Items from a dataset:

········

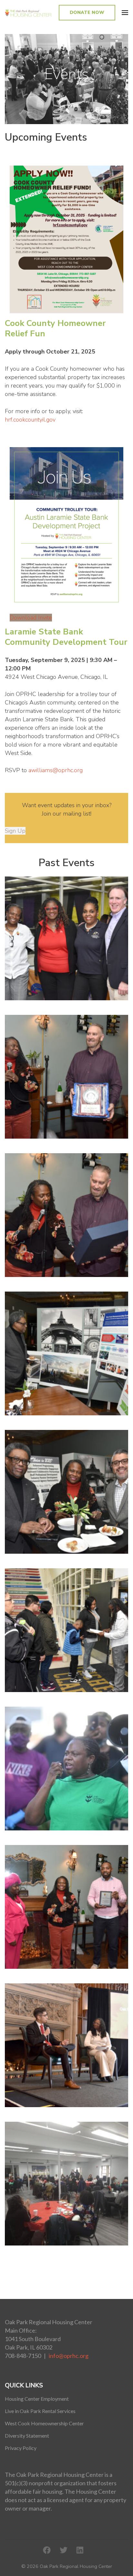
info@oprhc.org (68, 2355)
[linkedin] (80, 2550)
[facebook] (47, 2550)
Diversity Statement (27, 2435)
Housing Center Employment (37, 2399)
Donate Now (87, 12)
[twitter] (63, 2550)
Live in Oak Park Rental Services (40, 2411)
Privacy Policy (20, 2448)
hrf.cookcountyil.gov (31, 420)
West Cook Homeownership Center (44, 2423)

········

**WHAT YOU SHOULD DO**
Please retype the data exactly, but do not carry over any picture.

**RESPONSE TO THIS TASK**
info@oprhc.org (68, 2355)
[linkedin] (80, 2550)
[facebook] (47, 2550)
Diversity Statement (27, 2435)
Housing Center Employment (37, 2399)
Donate Now (87, 12)
[twitter] (63, 2550)
Live in Oak Park Rental Services (40, 2411)
Privacy Policy (20, 2448)
hrf.cookcountyil.gov (31, 420)
West Cook Homeownership Center (44, 2423)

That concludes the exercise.